In October 2022, the CFPB issued guidance about surprise depositor and surprise overdraft fees, which the agency said “likely violate the Consumer Financial Protection Act prohibition on unfair practices when consumers cannot reasonably avoid them.”

The Biden Administration announced its intention to eliminate and reduce “junk fees” in general in September 2022.

The new proposed rule would apply to insured financial institutions with more than $10 billion in assets, which covers approximately the 175 largest depository institutions in the country, according to the CFPB. These institutions typically charge $35 for an overdraft loan, even though the majority of consumers’ debit card overdrafts are for less than $26, and are repaid within three days, the CFPB said in its statement.

The CFPB estimated that this rule may save consumers $3.5 billion or more in fees per year.

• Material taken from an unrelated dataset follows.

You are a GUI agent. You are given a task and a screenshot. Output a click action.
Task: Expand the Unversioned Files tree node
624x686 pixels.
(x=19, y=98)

“There are families struggling, paycheck to paycheck, [that] are getting hammered, and it is a real tax on access to their deposit funds,” said Michael Calhoun, the president of the Center for Responsible Lending, which has advocated for such rules, in an interview with the Post.

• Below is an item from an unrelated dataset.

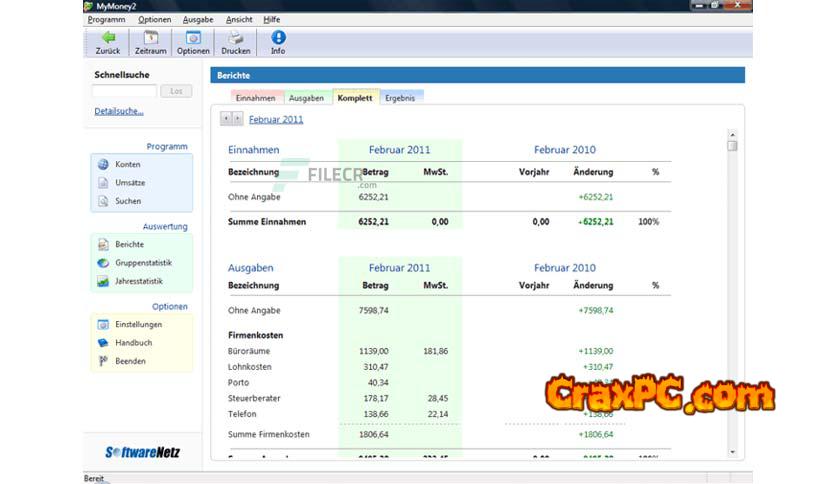Viewport: 836px width, 484px height.
Task: Open Einstellungen in the Optionen panel
Action: coord(138,324)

The CFPB has gone after large institutions for its practices. In December 2022, it fined Wells Fargo Bank $3.7 billion for its widespread mismanagement of many of its product offerings. Late last year, a joint investigation by the CFPB and the Comptroller of the Currency (OCC) resulted in U.S. Bank’s being fined a total of $56.7 million for illegal conduct during the Covid-19 pandemic, such as preventing out-of-work consumers from accessing their unemployment benefits.

In a statement, the American Bankers’ Association said it had not yet reviewed the details of the CFPB’s new proposal, but “we do know that the Bureau’s efforts to demonize a financial product that many Americans value and rely upon is misguided,” a spokesman told the Post.